# TASK
Search the records below for "agent" and copy every line it turns up in.

# DATA SHOWN
==================================================
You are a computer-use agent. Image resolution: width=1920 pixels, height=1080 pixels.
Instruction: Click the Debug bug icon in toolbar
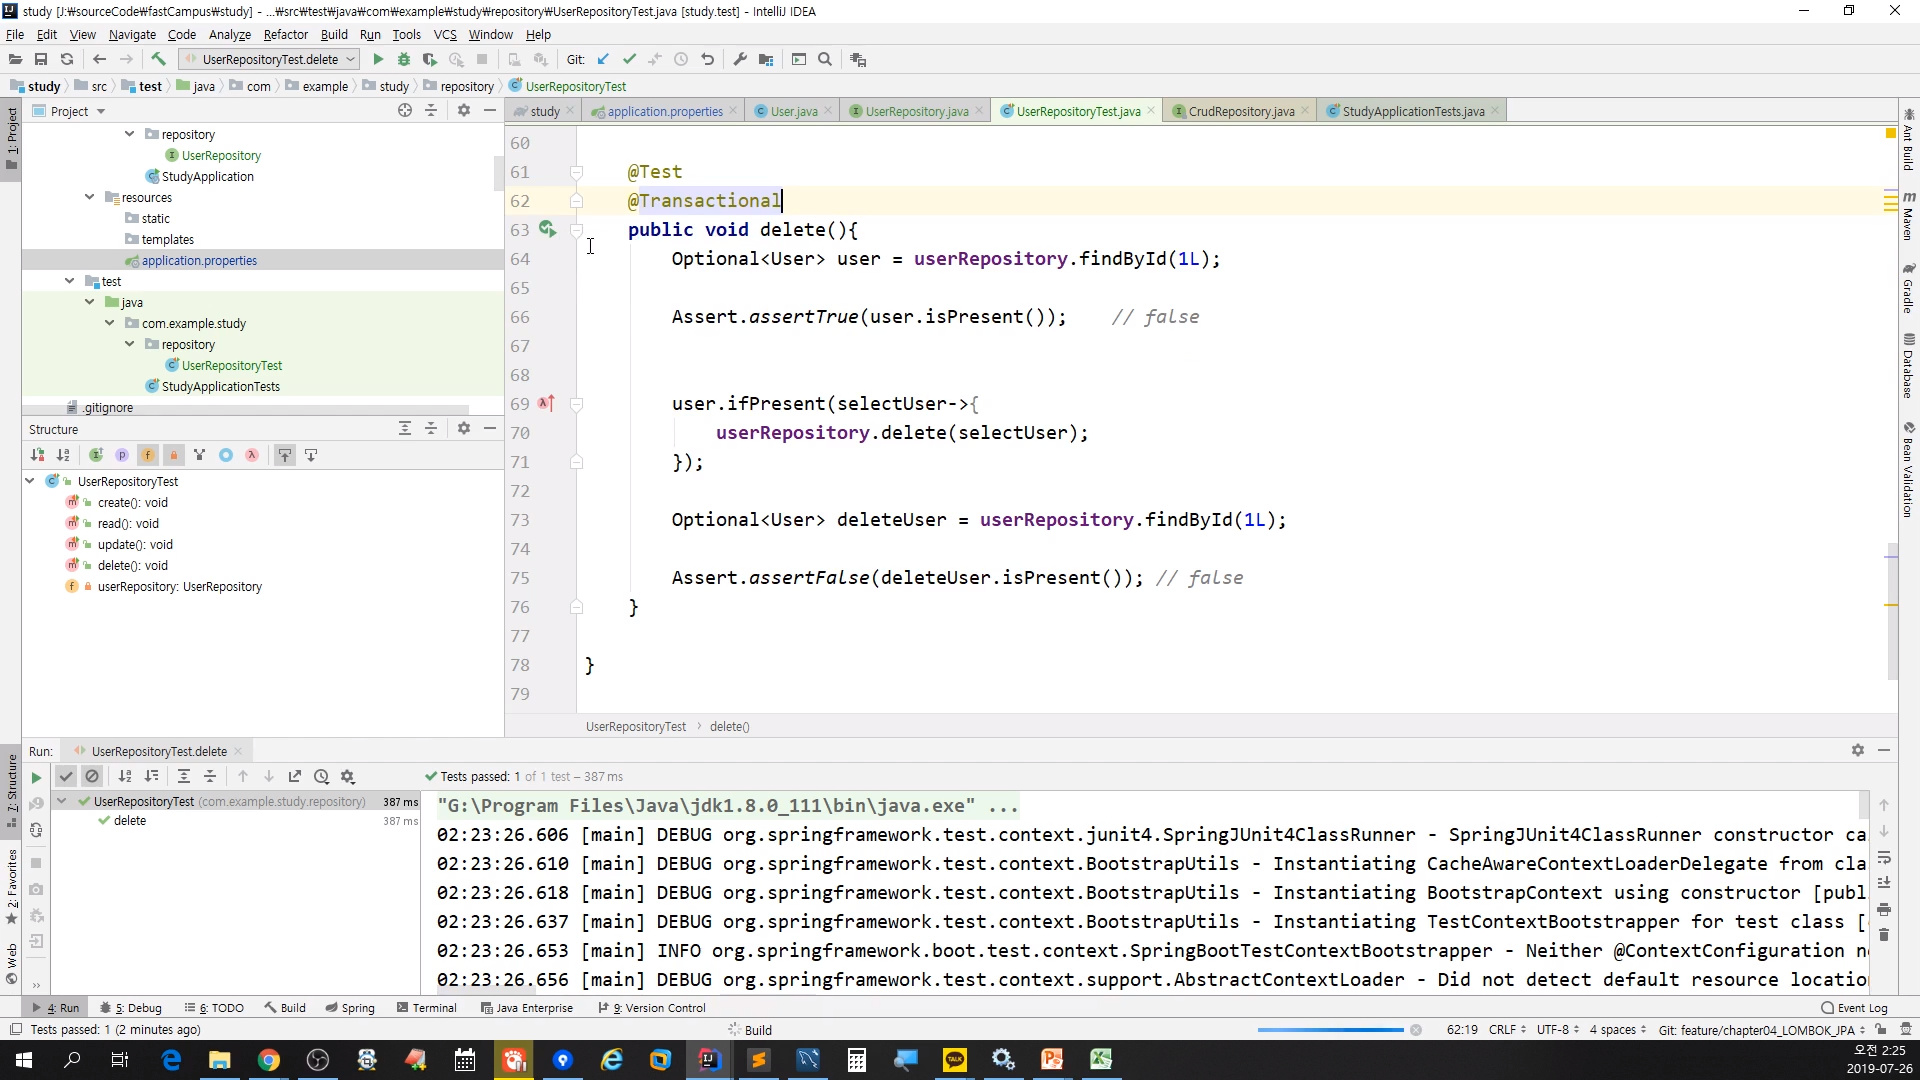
==================================================
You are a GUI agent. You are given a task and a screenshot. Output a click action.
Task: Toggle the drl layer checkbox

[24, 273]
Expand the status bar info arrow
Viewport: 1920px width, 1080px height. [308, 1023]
==================================================
# ANSWER TO THIS EXERCISE
You are a computer-use agent. Image resolution: width=1920 pixels, height=1080 pixels.
You are a GUI agent. You are given a task and a screenshot. Output a click action.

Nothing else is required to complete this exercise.